Product Dimensions (LxWxH) : 161mm x 137mm x 102mm
Weight : 1040g
Quantity of Fan’s : 2
Fan Dimensions (LxWxH) : 120mm x 120mm x 25mm
Fan Bearing Type : Magnetic Levitation Bearing
Fan Air Flow : 28 – 70CFM ±10%
Fan Noise : 18 – 32dBA ±10%
Fan Speed : 800 – 2000RPM ±10%
Compatibility:
INTEL : LGA 775, 1155, 1156, 1366
AMD : AM2, AM3, FM1



BOX PACKING:-


*i.imgur.com/ArbfU.jpg

*i.imgur.com/zQ0DP.jpg


COOLER OUT OF THE BOX:- 


*i.imgur.com/agzz4.jpg

*i.imgur.com/WyrLx.jpg


:-> The AOC 120DT features a Dual Tower Design which includes 6 heat pipes of 6mm Diameter in U-Shape with contact surface supports mirror finish ..



LIST OF ACCESSORIES:-


*i.imgur.com/nX9cI.jpg

*i.imgur.com/TX7Xb.jpg


The Cooler comes with 2 Fans with an option to install a third Fan..



3) TESTING METHODOLOGY AND SETUP :-

Before we start I would like to explain our Testing Methodology, so our forum members/readers can understand what steps we took to reach the final temperatures and the conclusions we drew from the test. Our test bed is running all components outside on a open bench table. While this ends up not exactly depicting the real temperatures inside a case, it doesn't really affect the comparison between different heatsinks and certainly makes it far easier to change and mount the heatsinks while testing.

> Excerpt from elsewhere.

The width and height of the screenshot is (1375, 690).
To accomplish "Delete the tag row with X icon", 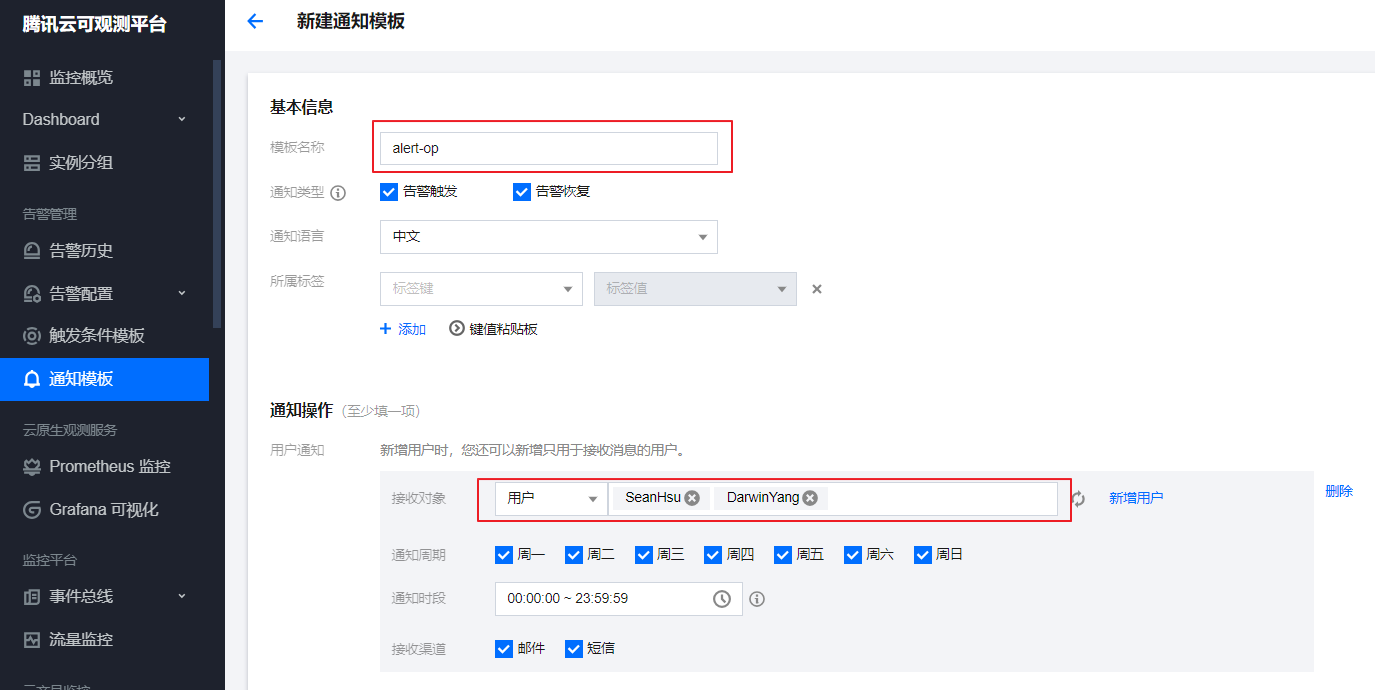I will point(816,289).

We will be measuring our maximum temperature of the core by running a prime 95 for 10 minutes, then allowing the system to cool for 30 minutes. The test room will be at 25 degrees Celsius. All the heatsinks will be using the same thermal interface material - THERMAG -V1. Before we mount the heatsinks, we will be cleaning both the processor and heatsink surface with isopropyl alcohol and to keep things interesting and fair, the MEGAHALEMS and Venomous X is tested with the same SVGTECH 2000 rpm fans in push/pull ..



TEST SETUP -
Processor :- AMD Phenom ii x6 1090t
Motherboard :- ASUS Crosshair iv formula
Memory :- G.Skill ripjaws (2*2gb)1600 mhz cl7
Video Card :- Msi hd 5870
Power Supply :-Corsair HX 1000w
Hard drive :- Western Digital 1TB sata
OS: Windows Vista Ultimate x64
Ambient Temperature :- 25° Celsius



4) TESTING RESULTS :-

STOCK RESULTS


*i.imgur.com/91YbW.jpg


ON 100% LOAD


*i.imgur.com/9QdWD.jpg



5) CONCLUSION AND PRICING:-

As we saw in the results, AOC 120 DT is a pretty capable coolerall around except for maybe extreme overclocking aficionados. Most regular users will never push those insane volts through their Processors. Its just that this particular reviewer has a screwed up brain which forces them to push these insane volts.I was pretty impressed with the AOC 120 DT which competed with the best air cooling solution present in the market and beats them with a good difference ..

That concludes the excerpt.